Why I Give: Carol Pine

With her gift, Pine hopes to encourage future generations of entrepreneurs.

Carol Pine graduated from the journalism school in 1967 and she’s been working ever since. She says that within a week of graduation, she landed a once-classic, professional-journalism-boot-camp role as an editor of two weekly community newspapers. “There I was, this young’un, covering three communities in suburban Minneapolis, as the editor of this paper. And I was enjoying it immensely and learning a great deal on the job. But, as you know, weekly newspaper jobs don’t pay too well, and it dawned on me at one point: I could do better than this. I think I better do better than this.”

By 1973, Pine had hung out her shingle, starting a business as a professional writer. What she lacked in information about income statements and balance sheets she made up for with the belief that “the world, the community, and the marketplace needs well-researched, well-edited, well-crafted messages.”

The library and her CPA father helped with the knowledge gaps and her grit and talent did the rest—she was profitable from the beginning. “What I’ve always appreciated is that I’ve never been out of a job because I have this degree,” Pine said. “I’ve been able to remain in the world of journalism, research, writing—and now writing books, which is what I’ve been up to for quite a long time without abating,” she said. “I graduated in 1967 and I’m still at it! That’s remarkable to me. I don’t know how many schools can prep a person for the work of a lifetime they set out to do.” Still, Pine said she “just learned by doing.”

And she started to write about entrepreneurship, learning all about what it takes to have the courage to start a business. That evolved in to co-writing a regular business column for the vaunted Corporate Report magazine, consulting, writing books, and founding Pine and Partners, which has produced more than 40 books about corporations and the people who lead them. She was working virtually, from home, and without any borders or cubicle walls to box in her ambition long before work-from-home was a regularly recognized term in the industry lexicon.

But she wants future Hubbard School graduates to be able to hang a shingle with more than just a library card and a helpful CPA relative on speed dial—she wants the business side of journalism, broadly defined, to be a part of what students learn about in school, too. That’s why she’s established the Carol Pine Entrepreneurship Fund, which is an estate gift that will go toward supporting programming to instruct and inspire about entrepreneurship for journalism/strategic communication students.

“If we look at a roster of U of M j-school grads, I’m going to guess, a good percentage left the j-school, cut their teeth in the biz, and wound up going out on their own and starting their own venture in some aspect of journalism or communications,” she said.

She may also have a sense for how many entrepreneurial minds have gone through the j-school, since as an adjunct for a class called Media Management—co-taught with Pioneer Press editor legends John Finnegan and Walker Lundy—she may have taught many of them herself. “I used to say, ‘One day you’re going to make your own job. Why not make your own job instead of trying to find one?’ And these days it’s easier than ever.”

After all, she enthuses, what j-school really teaches from the get-go is to research, interview, find the lay of the land, and then present it, either in person or written form.
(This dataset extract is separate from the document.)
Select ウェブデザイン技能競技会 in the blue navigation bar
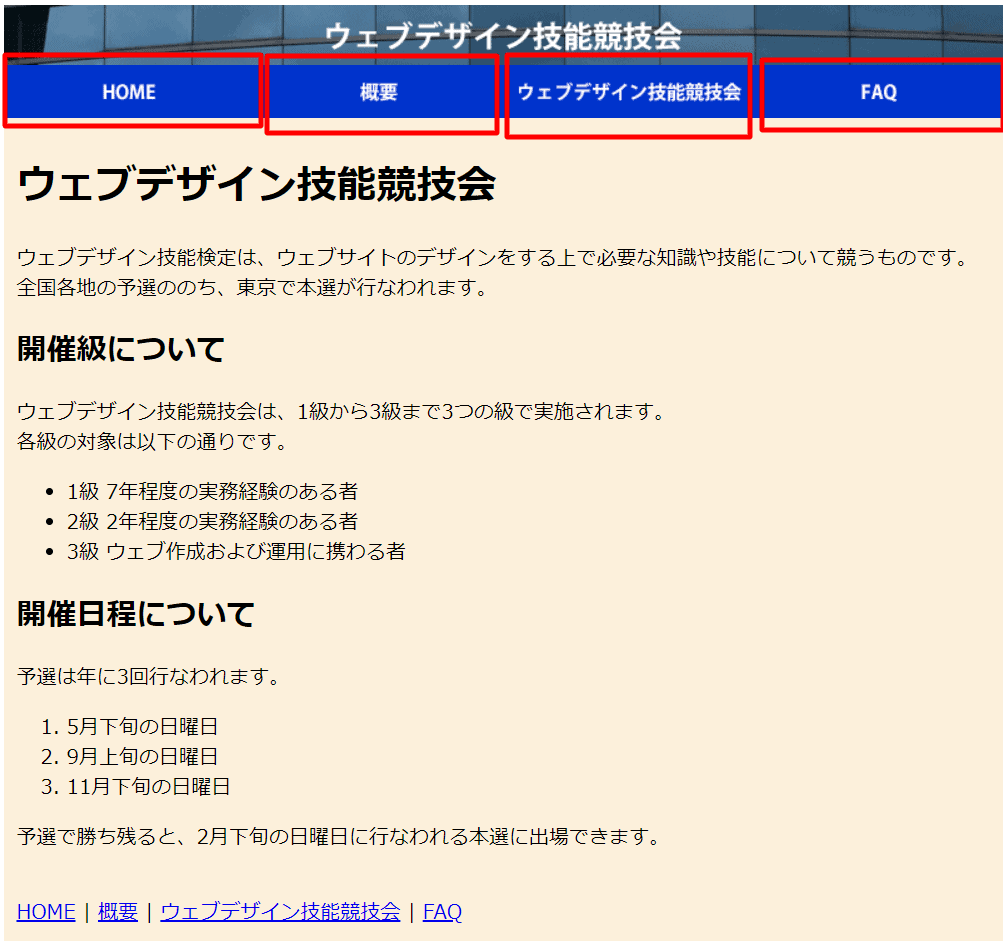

It also may be a more sustainable path forward in an uncertain industry market—both with the changes that came in the workplace after COVID hit and also the wild industry swings, because the programming would help demystify the business side.

“We’re speaking to the entrepreneurial urge of a young person in j-school,” she said. “We’re saying to them, ‘This may be in your future and here are the skillsets you need to have if this is the path you take.’ Plus, the economic reality is becoming really clear: We don’t all have to be a part of expensive organizations that can’t survive.”

Pine’s estate gift will be assessed for its market value and then divvied up appropriately for programming, which is yet to be determined, but she’s got ideas for matching up industry giants with promising young entrepreneurial students, among others. And there’s the fun side, too: Some people just have the entrepreneurial gene and will be more prepared to take the risk.

“Students need to be prepared for the reality and possibility—and give themselves the opportunity—that they may start something and it might grow into something. There are whole new ways of working now that we never imagined, and we should be making the most of it, I think.”